Cette semaine commencée dans la bonne grâce d'une bonne compagnie se poursuivit mardi dans la frénésie hurlante de la cave du Vieux-Colombier où l'on avait prié « Madame et son Clochard ».
La richissime Doris Duke — Madame — et son ex-mari Rubirosa — son Clochard — illustraient entre autres couples connus le thème de cette soirée costumée.

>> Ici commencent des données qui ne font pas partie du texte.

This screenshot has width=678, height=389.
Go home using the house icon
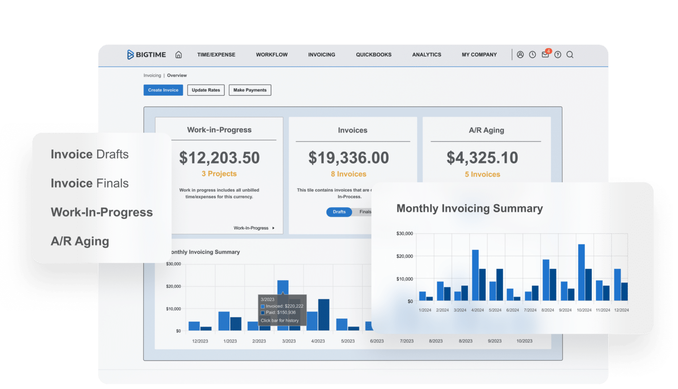[178, 54]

Mercredi, un couple également connu à propos d'une histoire d'amour qui s'est mal terminée, Héloïse et Abélard, faisait applaudir ses crises de conscience sur la scène des Mathurins. L'auteur de la pièce, Roger Vailland, y traite les prêtres aussi mal qu'il traite bien la langue française. Les premiers n'y perdront pas une âme, la seconde a gagné un écrivain.
Jeudi : Maya, fille des ports ; vendredi : Les Amants d'Argos. Samedi... Samedi j'étais au théâtre mais je ne peux pas honnêtement vous dire ce que j'ai vu. Parce que je n'ai rien vu. Je dormais.